White has his eyes on an even greater prize. In a sense he is a throwback, a relic of an earlier sporting time akin to the Roy Hobbs baseball player in “The Natural,” who longed to walk down the street one day and have people say he was “the best there ever was in this game.”

White possesses that sort of next level ambition, a remarkably mature attitude for someone who does not turn 21 until Feb. 17. He knows when he is chasing that running back or that wide receiver or running down that quarterback he is chasing something else:

The legacy of all the great linebackers who have come before him.

“I want to be the best,” White said. “I genuinely mean that when I say I want to be the best. I look at the guys who came before me — Patrick Willis, Ray Lewis, Terrell Suggs, Brian Urlacher — I look at those guys and say I want to be better than them. I want my name mentioned with them. I want to be above them. I try to get a step closer to that goal every day.

“It brings a passion and energy to my game. I’m not so focused on those guys, but I know I’m in a race with those guys. Their race is over with, but I’ve still got to keep running to catch up with them.”

White usually catches what he pursues.

He led the Southeastern Conference with 133 tackles in 2017. With 115 tackles coming into the Fiesta Bowl, White needs five more to pass Vanderbilt’s Jordan Griffin to become the SEC tackles leader once again. Little wonder that earlier this month he became a consensus All-America selection and the first LSU linebacker to win the Butkus Award, given annually to the nation’s best at that position.

UCF linebacker Nate Evans, himself a Louisiana native who prepped at John Curtis, is among White’s fans.

“When he hits, he hits,” Evans said. “He takes his anger out on whoever he hits. So just watching him, I mean, he’s real good. He gets to the ball. He has a nose for the ball. Real, real good linebacker.”

That White is even a linebacker at all is one of those remarkably rare and successful transformations, like the one that saw Josh Reed move from running back to a Fred Biletnikoff Award-winning wide receiver for LSU in the early 2000s.

White was known mostly as a running back, too, when he was coming out of North Webster High School in Springhill. He rushed for 1,660 yards and 31 touchdowns as a high school senior and 5,031 yards and 61 TDs in his prep career in addition to 192 tackles as a linebacker.

In 2016, then-LSU assistant Ed Orgeron lobbied for White’s potential to cross over permanently to defense.

“I was in the room when coach (Les) Miles said we needed some linebackers,” Orgeron said Sunday. “I was the one that suggested that. Frank (Wilson, former LSU assistant) recruited Devin, and I got there right after that. We needed some linebackers, and I talked to Frank. And Frank thought he would be a great linebacker.

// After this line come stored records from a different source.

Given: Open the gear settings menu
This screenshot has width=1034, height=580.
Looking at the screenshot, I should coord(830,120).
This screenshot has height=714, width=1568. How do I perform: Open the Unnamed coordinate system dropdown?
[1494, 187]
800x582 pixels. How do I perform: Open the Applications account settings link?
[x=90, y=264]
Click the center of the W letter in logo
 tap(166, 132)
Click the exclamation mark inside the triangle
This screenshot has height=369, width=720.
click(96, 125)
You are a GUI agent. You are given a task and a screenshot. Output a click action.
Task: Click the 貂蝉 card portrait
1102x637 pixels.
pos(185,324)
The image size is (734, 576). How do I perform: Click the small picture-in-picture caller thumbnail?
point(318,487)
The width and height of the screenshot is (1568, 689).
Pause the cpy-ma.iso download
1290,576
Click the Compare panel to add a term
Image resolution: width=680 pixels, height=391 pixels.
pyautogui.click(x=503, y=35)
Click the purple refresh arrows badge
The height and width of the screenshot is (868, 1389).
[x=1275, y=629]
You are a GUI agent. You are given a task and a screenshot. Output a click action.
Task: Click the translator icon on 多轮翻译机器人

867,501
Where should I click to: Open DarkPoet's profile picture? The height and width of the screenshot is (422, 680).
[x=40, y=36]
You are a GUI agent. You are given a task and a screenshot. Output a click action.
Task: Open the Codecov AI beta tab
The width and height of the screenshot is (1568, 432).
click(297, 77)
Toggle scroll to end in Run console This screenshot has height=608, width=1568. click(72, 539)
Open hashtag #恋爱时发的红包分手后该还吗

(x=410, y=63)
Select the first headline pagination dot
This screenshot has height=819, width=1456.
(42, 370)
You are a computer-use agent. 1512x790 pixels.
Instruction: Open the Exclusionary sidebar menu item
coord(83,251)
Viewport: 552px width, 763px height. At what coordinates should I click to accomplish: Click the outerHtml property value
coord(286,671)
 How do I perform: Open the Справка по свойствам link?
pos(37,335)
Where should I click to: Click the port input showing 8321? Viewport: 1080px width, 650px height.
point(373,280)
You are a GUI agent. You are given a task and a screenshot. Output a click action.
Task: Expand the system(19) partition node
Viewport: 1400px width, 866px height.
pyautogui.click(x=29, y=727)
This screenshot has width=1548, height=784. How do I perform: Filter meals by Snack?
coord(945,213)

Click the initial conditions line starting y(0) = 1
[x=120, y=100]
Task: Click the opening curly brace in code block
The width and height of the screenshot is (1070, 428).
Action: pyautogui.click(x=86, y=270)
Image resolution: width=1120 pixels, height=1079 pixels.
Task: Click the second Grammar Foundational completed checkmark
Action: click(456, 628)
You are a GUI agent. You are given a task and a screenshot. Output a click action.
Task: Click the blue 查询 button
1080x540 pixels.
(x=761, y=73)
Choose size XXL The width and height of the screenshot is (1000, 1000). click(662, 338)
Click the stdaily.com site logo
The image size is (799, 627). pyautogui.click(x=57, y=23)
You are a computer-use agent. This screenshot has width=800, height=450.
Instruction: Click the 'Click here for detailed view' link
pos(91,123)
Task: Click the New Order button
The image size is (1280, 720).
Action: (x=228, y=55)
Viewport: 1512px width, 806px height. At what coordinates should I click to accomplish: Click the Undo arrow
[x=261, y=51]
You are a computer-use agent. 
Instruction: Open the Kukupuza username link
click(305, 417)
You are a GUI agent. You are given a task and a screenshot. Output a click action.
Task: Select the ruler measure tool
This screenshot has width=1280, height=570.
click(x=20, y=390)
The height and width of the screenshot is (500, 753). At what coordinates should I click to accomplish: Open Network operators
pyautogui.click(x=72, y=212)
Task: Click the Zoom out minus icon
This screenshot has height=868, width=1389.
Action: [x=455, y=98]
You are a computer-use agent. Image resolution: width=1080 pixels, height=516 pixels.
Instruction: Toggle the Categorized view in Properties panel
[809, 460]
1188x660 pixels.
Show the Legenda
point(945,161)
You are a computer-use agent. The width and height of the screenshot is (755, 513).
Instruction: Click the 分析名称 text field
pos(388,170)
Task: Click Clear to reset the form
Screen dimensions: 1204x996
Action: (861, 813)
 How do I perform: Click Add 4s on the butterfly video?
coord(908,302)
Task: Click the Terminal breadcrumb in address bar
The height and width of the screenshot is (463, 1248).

“I've been a part of some great running backs that moved to linebackers before, and they became great players. Devin is one of the best linebackers I've been around. I do believe he's still developing. But one thing about Devin that stands out is that his commitment to the football team, his character, his leadership, his love for LSU and the state of Louisiana. We're proud of him.”

White takes pride in his leadership skills as well. He said his personal highlight of 2018 was not a particular game or key play, but how he tried to help his team rebound from their first loss, a 27-19 setback at Florida.

“It was a game where nothing was going right for LSU,” White said. “We couldn’t get off the field on defense and we couldn’t score on offense, but we were right in the game. We were No. 5 in the country and when we walked into the locker room everyone had their heads down like the season was over. Everyone wanted that undefeated season. I went in and I rallied them up and talked to them about how we had to get motivated for the next week because we had the No. 2 team coming in (Georgia) and they thought everything was going to be sweet.

“I remember that week in practice I stepped up with my leadership and we ended up blowing them out.”

A 36-16 rout of the Bulldogs was LSU’s signature victory. White, of course, led all tacklers with 13 and added a fumble recovery, but it was the aftermath that left him with the biggest impression.

“I can’t put any individual statistic over getting a great win over a big-time opponent, and all the greatest fans in the world to rush the field, patting you on the back and wanting to take a picture with you,” he said. “That was a great feeling.”

The low point of the year? That’s even easier for White to remember.

“The bummer of the year for Devin White was the end of the Mississippi State game when he pushed the quarterback and got the targeting call and got to miss the first half of one of the biggest games of the year,” White said, referring to himself in the third person as if trying even now to distance himself from the memory of it.

LSU fans rallied to the defense of their greatest defensive player in the two weeks leading up to the Alabama game. There were billboards and howls of protest. The phrase “#FreeDevinWhite” dominated Twitter.

White is the kind of player and person who inspires that kind of emotion.

“He’s one of the best linebackers I’ve ever been around,” LSU quarterback Joe Burrow said. “If you’re slacking, he’s not afraid to say something to you. He’s a guy we like to follow.”

Is he an LSU Tiger to follow in 2019? Saturday, White offered the closest peek he has yet into his decision process as to whether to turn pro or return for his senior season.

“Right after the game, I want to celebrate with my teammates,” White said. “I’ll fly back with the team, and when I get back to Baton Rouge I’ll go hang with my friends until they go home. Then when I go home, that’ll be the time to talk to my parents and see what’s best for me.”

What’s best for him. Not necessarily what is fashionable.